▸ **Aim of the exercise**
The material below holds a span beginning at the line with "The height and" and ending at the line with "Open the contacts icon in sidebar". Quote that span exactly, both ends included, and only that span.

*** Study material Section Begins ***

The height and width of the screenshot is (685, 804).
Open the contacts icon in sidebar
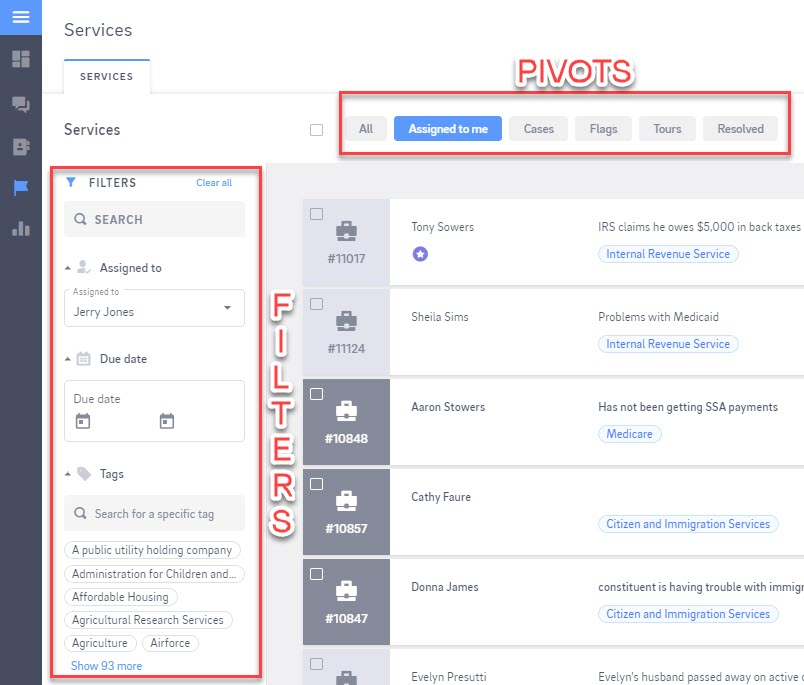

*** Study material Section Ends ***
*** Study material Section Begins ***

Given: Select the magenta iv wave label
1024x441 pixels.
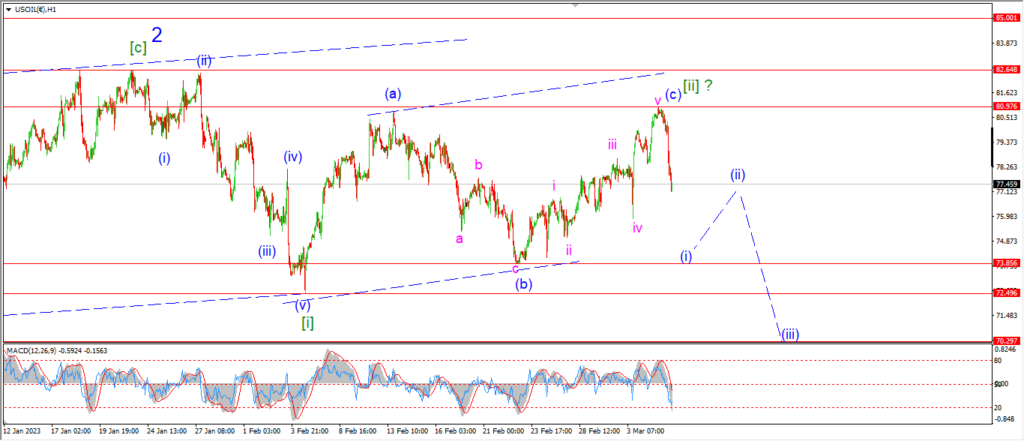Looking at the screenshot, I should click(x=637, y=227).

*** Study material Section Ends ***

▸ **Task output**
The height and width of the screenshot is (685, 804).
Open the contacts icon in sidebar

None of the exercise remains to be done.